Since parting ways with Fox News, talk show host Tucker Carlson has been reportedly considering founding a new media rival to the cable news giant.
Now, Carlson and his associates have reportedly raised $15 million to start the competitor, the Wall Street Journal reported Tuesday — bad news for Fox News.
Carlson has teamed up with longtime associate Neil Patel, and they’ve been masterminding a company registered in Nevada as Last Country Inc., according to the Journal.
Big investor Omeed Malik emerged from the seed round as the most high-profile donor. Earlier this year, Malik started an investment firm called 1789 Capital, named for the year of the Bill of Rights. As an ex-Democrat, Malik is apparently seeing opportunities in places ignored by “woke” capital.
Malik wants to invest outside the “ESG cult” and inside the “parallel economy” for conservatives, he told the Journal.
Malik has reportedly invested in The Daily Caller, another venture by Carlson and Patel. 1789 Capital made its big investment Monday as part of the seed round for Carlson’s new start-up.
Since leaving Fox News, Carlson has been posting long-firm interviews to Twitter. During the GOP’s presidential debate in September, Carlson was streaming his interview with former President Donald Trump.
Now, Carlson wants to continue posting free interviews to Twitter while putting even longer interviews behind a paywall, insiders told the paper in July.

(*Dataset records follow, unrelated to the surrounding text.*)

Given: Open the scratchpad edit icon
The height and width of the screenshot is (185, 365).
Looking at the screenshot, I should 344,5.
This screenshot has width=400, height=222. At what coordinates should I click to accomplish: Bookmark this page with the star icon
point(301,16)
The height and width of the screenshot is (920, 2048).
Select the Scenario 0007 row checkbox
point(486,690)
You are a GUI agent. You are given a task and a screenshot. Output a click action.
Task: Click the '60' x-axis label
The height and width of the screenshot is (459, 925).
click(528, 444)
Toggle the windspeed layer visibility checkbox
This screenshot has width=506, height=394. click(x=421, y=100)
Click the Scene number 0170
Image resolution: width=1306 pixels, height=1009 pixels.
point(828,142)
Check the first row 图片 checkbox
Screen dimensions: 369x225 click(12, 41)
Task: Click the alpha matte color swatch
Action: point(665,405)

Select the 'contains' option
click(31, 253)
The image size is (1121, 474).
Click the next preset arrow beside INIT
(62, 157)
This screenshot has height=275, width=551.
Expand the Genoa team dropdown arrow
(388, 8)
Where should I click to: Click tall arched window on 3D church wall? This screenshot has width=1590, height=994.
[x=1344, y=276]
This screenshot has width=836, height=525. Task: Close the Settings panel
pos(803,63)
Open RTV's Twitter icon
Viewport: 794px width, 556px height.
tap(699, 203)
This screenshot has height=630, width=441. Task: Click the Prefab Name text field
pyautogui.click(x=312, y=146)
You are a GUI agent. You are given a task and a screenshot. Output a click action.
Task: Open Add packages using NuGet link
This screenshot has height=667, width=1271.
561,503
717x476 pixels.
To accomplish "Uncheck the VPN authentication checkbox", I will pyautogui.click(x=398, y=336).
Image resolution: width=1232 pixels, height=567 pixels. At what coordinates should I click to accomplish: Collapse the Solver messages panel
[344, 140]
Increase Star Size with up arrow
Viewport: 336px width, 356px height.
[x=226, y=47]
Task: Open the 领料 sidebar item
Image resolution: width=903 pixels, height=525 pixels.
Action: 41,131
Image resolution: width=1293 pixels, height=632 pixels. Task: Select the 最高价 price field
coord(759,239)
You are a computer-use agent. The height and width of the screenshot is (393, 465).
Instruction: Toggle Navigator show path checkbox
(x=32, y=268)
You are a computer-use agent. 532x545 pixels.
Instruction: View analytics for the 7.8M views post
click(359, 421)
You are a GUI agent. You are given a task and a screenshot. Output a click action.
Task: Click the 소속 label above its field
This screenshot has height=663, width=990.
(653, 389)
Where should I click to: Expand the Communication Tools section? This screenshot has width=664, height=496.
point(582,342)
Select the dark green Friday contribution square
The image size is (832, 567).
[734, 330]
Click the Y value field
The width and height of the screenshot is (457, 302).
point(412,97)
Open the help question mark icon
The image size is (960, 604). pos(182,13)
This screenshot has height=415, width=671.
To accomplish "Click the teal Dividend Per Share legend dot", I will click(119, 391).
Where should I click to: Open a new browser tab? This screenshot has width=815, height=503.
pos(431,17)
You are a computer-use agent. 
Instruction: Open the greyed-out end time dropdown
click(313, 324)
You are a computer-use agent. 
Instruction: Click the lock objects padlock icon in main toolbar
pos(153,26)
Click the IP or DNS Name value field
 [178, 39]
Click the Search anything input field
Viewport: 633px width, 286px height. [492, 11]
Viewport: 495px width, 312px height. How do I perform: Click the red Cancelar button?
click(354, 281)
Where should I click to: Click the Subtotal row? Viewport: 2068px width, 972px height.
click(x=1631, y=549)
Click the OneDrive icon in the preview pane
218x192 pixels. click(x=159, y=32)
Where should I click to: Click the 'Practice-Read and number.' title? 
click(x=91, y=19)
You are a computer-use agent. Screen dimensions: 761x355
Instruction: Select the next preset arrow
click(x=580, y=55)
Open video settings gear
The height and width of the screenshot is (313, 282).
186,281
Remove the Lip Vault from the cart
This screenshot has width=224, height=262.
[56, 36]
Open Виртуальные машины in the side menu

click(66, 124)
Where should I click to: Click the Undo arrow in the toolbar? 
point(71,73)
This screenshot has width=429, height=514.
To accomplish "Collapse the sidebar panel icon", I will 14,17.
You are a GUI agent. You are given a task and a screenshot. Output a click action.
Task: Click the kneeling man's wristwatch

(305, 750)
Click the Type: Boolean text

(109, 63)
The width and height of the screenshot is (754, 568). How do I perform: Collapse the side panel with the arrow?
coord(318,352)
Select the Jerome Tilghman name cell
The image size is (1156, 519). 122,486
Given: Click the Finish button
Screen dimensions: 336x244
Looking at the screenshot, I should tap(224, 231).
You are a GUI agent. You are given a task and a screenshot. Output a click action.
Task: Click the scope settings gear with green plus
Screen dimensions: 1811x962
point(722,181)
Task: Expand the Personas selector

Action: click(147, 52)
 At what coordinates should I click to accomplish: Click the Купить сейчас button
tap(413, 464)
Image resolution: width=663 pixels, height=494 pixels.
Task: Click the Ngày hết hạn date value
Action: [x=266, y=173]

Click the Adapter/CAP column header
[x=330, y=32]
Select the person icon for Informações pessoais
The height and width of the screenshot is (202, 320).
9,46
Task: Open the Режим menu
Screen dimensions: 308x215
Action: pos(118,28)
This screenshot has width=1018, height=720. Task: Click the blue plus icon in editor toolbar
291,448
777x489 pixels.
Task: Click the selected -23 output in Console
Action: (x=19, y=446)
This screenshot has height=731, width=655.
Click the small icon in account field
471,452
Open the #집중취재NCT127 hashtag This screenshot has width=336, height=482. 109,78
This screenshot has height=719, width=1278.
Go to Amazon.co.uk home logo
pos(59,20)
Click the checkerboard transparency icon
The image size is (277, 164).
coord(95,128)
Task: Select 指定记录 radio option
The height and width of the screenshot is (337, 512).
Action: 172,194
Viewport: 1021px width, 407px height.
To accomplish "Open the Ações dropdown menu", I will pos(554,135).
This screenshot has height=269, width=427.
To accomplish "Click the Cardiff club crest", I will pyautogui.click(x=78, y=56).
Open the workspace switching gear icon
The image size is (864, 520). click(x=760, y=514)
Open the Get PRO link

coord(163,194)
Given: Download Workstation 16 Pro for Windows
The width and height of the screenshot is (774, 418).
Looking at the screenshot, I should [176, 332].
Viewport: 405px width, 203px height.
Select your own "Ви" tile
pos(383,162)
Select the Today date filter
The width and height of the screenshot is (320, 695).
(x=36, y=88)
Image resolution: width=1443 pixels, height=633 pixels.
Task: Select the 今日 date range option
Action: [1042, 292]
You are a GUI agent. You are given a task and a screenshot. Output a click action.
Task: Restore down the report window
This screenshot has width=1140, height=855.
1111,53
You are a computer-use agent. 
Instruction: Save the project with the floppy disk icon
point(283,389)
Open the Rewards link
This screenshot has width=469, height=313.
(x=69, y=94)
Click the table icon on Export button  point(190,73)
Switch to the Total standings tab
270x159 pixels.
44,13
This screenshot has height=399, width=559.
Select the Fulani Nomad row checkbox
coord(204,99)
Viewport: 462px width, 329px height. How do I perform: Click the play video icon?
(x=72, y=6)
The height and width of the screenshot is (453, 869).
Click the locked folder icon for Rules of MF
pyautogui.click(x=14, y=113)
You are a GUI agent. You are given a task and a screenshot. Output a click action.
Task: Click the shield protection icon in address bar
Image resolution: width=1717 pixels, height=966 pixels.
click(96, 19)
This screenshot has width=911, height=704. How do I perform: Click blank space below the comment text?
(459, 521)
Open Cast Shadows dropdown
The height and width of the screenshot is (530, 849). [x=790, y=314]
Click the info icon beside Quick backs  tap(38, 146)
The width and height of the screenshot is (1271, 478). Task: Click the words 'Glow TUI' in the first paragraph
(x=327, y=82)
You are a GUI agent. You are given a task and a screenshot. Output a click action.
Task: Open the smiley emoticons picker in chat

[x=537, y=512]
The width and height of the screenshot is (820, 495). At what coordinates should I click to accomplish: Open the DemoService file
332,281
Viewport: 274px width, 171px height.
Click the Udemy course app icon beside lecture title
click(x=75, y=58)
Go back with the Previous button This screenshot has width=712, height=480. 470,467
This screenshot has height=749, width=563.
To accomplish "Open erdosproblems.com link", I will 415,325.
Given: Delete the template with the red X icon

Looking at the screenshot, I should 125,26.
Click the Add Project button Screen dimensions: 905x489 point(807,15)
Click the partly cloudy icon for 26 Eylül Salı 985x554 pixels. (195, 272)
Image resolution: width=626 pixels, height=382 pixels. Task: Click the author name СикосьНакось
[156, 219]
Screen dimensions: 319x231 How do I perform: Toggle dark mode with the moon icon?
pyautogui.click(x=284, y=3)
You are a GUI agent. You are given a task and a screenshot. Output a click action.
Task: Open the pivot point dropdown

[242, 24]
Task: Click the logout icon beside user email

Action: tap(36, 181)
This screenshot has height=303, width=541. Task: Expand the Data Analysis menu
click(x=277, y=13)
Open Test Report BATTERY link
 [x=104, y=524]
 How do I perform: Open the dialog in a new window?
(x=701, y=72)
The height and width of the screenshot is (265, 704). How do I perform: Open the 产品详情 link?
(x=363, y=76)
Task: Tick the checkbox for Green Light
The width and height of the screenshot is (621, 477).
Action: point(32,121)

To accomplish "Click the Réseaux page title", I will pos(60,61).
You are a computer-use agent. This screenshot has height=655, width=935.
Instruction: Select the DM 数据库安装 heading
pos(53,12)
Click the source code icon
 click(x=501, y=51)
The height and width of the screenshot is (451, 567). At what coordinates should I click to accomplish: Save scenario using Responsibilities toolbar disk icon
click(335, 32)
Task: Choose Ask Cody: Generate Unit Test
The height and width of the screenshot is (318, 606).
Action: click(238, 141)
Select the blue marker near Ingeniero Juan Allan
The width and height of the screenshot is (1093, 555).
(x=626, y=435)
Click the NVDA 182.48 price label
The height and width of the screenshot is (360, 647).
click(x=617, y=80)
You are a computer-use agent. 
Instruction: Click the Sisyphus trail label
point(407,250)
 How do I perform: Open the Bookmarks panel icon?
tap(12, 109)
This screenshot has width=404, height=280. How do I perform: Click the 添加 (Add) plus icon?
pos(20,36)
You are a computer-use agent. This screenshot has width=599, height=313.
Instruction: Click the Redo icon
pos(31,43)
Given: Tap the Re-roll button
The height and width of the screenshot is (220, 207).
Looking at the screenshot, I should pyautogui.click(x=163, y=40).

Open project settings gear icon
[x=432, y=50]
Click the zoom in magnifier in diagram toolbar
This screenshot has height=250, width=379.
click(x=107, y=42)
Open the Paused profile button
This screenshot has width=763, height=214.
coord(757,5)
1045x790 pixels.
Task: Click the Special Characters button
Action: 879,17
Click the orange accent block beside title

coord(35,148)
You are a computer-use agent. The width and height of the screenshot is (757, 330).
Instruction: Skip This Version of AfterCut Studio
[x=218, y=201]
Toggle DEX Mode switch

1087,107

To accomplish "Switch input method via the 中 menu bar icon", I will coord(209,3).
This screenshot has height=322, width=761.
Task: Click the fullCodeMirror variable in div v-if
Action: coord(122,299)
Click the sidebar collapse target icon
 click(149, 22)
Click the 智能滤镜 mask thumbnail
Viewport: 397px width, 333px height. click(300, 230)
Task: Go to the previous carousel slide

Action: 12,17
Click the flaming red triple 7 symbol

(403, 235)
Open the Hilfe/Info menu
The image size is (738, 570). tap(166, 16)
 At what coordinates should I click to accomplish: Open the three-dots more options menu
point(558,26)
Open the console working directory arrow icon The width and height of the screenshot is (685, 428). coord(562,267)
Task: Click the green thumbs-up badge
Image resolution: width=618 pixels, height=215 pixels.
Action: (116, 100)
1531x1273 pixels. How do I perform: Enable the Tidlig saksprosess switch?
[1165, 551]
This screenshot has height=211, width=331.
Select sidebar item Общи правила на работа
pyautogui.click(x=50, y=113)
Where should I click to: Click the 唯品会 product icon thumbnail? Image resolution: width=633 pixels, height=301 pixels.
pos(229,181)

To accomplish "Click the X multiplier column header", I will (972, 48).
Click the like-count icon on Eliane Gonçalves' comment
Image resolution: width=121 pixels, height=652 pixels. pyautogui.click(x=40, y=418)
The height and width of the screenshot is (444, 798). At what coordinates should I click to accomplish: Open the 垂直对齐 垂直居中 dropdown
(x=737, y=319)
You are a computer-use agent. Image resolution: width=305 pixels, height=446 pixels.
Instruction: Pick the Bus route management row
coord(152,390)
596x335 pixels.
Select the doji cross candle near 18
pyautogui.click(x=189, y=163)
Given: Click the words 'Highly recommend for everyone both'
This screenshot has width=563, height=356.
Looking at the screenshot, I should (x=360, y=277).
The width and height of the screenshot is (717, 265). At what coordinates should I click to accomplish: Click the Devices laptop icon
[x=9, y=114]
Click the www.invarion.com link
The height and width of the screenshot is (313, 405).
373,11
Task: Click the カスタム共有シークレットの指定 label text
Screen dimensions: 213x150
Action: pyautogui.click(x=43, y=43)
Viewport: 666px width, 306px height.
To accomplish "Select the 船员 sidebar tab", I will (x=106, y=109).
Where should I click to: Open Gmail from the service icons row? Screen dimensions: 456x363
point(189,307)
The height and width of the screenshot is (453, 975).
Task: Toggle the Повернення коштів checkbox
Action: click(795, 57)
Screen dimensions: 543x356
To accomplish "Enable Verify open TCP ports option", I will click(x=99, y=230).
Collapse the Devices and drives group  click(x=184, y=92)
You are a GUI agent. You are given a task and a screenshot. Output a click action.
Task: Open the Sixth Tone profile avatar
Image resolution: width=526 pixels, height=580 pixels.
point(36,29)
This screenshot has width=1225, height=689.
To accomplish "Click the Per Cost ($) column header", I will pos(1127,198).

“The whole vision is to create the next media company that is purpose-built for the 2020s and 2030s, in a way that Fox and Rupert [Murdoch] and Roger [Ailes] built a cable news business that was really purpose-built for its time and place,” Chris Buskirk, a co-creator of 1789 Capital told the paper.
“What we are focused on is opportunities that we think have developed in the market because other forms of institutional capital have become politicized.”
However, Carlson may face some legal roadblocks.
In June, Fox News took issue with Carlson’s decision to post on Twitter, and the network accused Carlson of breaching contract, according to correspondence obtained by Axios.
Carlson’s lawyer told Axios that Carlson can invoke the First Amendment in order to tweet his interviews legally.